Restou à legislação ordinária o trato do assunto, trato este que restringiu o tema à esfera penal e processual penal, cingindo-se o legislador basicamente à tipificação de condutas e a estipulação de penas, além de uma conceituação, do que seria um ato terrorista, feita pela Lei nº 13.260/2016. Nesse sentido, observar-se-á, além da chamada Lei Antiterror, a Lei n° 12.850/2013 e a controversa Lei n° 7.170/83, bem como a sua substituta, a Lei n° 14.197/2021.

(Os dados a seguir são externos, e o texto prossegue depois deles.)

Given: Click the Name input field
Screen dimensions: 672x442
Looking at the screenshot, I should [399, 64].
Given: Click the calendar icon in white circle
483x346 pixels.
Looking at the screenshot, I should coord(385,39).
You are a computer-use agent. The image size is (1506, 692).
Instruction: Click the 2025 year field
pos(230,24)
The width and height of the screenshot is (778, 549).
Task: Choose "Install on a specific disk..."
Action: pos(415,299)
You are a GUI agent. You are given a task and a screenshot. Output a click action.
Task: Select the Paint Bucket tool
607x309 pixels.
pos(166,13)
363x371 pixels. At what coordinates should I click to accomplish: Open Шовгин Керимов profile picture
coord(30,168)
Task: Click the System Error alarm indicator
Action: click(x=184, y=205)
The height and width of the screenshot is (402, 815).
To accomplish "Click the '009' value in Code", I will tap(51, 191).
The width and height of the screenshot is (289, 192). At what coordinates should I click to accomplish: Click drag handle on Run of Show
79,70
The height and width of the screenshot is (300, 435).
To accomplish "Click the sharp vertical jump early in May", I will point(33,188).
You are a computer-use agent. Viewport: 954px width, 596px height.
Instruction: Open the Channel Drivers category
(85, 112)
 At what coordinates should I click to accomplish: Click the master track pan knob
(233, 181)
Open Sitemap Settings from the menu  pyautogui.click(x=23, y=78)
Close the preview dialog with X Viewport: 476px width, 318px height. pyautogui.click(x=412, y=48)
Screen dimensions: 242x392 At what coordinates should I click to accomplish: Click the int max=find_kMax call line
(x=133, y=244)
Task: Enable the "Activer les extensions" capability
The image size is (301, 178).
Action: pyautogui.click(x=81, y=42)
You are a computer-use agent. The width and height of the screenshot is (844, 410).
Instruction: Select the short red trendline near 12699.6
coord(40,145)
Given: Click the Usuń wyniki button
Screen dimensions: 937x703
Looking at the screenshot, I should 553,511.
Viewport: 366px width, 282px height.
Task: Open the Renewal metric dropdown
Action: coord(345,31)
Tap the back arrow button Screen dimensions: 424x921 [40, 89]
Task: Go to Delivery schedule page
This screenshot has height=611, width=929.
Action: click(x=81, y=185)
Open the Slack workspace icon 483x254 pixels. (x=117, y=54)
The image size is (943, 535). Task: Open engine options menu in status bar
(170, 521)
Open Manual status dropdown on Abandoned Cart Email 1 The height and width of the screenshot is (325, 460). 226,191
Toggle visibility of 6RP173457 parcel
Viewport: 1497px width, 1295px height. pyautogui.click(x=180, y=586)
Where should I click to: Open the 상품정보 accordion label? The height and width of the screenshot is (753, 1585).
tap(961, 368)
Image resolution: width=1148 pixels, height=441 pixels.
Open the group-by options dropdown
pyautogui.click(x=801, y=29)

3.1 A Lei de Segurança Nacional e a Lei n° 14.197/2021

Trata-se de uma norma que esteve por longo período presente na legislação infraconstitucional, e que abordou expressamente o tema terrorismo. [ ] Foi redigida e aprovada no final do período de regime militar que presidiu o país por cerca de vinte anos, já no contexto de redemocratização e de abandono da até então predominante doutrina de segurança nacional, tal que se observa da análise de Heleno Fragoso:

A nosso ver, está bem claro o abandono da doutrina da segurança nacional desde a epígrafe da lei. E, muito particularmente, pela supressão do conceito de segurança nacional, que constava de todas as leis desde 1967, e sua substituição pela expressa referência a bens-interesses políticos como objeto da tutela jurídica. (Fragoso, 1983, p. 61)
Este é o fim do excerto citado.